### Work order
Your answer must be an exact transcription of the data, with every picture omitted.

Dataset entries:
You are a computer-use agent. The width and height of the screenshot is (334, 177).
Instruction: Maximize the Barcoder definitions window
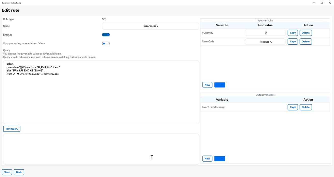[322, 3]
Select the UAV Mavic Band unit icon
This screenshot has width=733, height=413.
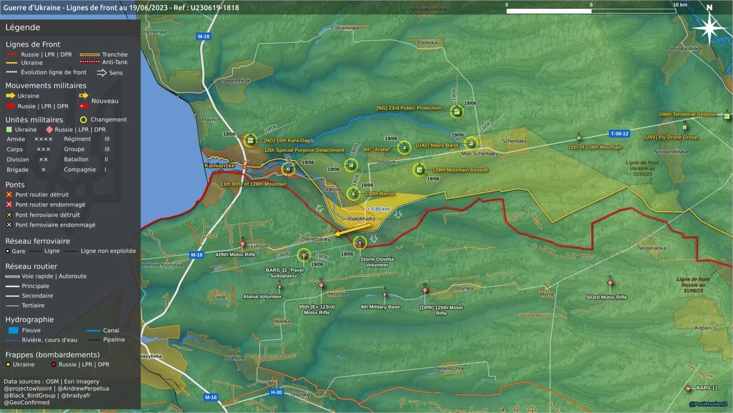pyautogui.click(x=471, y=143)
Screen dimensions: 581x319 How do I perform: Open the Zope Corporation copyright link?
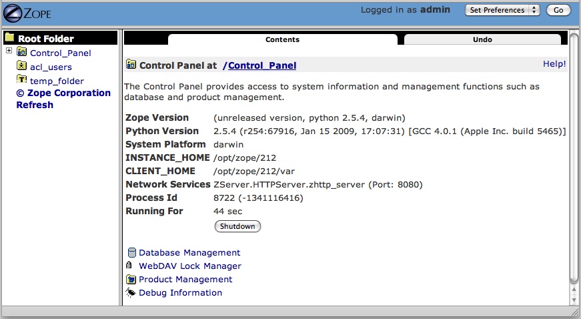(63, 93)
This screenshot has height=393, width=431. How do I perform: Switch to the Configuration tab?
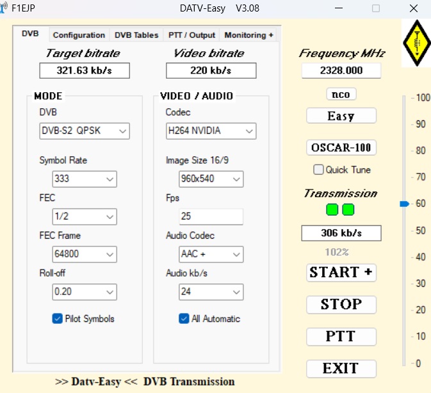79,35
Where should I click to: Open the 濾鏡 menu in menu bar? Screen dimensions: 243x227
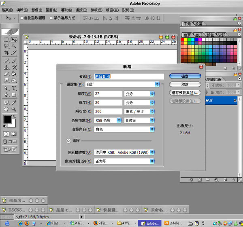click(x=79, y=10)
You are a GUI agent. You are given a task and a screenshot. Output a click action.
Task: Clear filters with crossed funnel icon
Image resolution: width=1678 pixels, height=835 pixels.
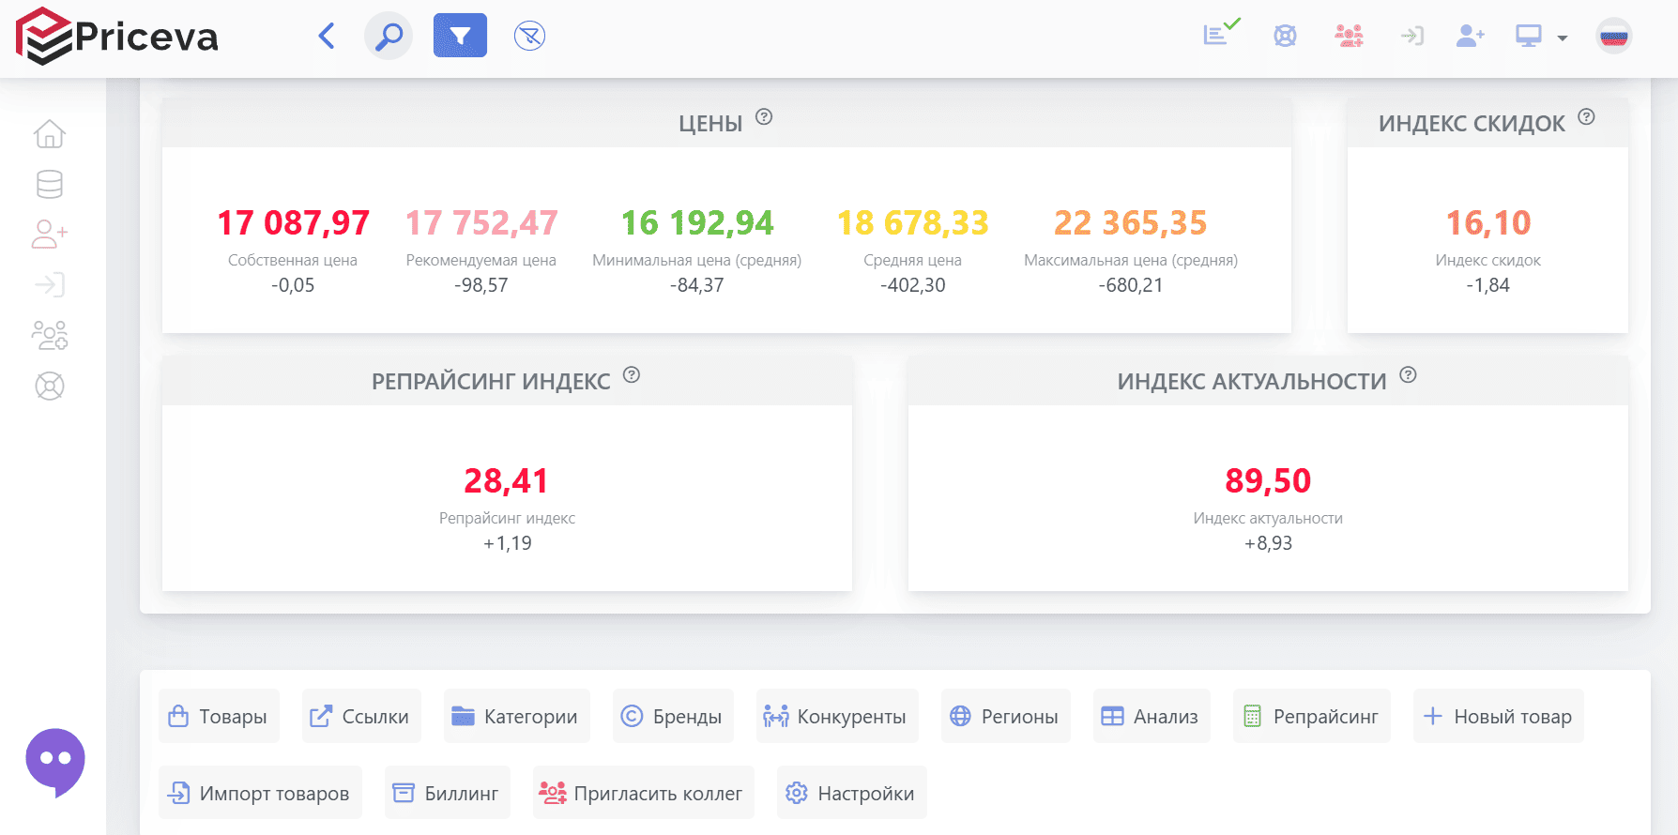tap(529, 37)
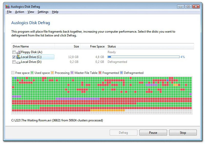Viewport: 205px width, 145px height.
Task: Click the C: drive progress bar
Action: [144, 57]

### Answer below
You are a computer-use agent. The width and height of the screenshot is (334, 177).
Instruction: Maximize the Barcoder definitions window
[322, 3]
Select the UAV Mavic Band unit icon
This screenshot has width=733, height=413.
pyautogui.click(x=471, y=143)
Screen dimensions: 581x319 How do I perform: Open the Zope Corporation copyright link?
(63, 93)
This screenshot has height=393, width=431. How do I perform: Switch to the Configuration tab?
79,35
Where should I click to: Open the 濾鏡 menu in menu bar? Screen dimensions: 243x227
click(x=79, y=10)
You are a GUI agent. You are given a task and a screenshot. Output a click action.
Task: Clear filters with crossed funnel icon
Image resolution: width=1678 pixels, height=835 pixels.
tap(529, 37)
Viewport: 205px width, 145px height.
Task: Click the C: drive progress bar
Action: [144, 57]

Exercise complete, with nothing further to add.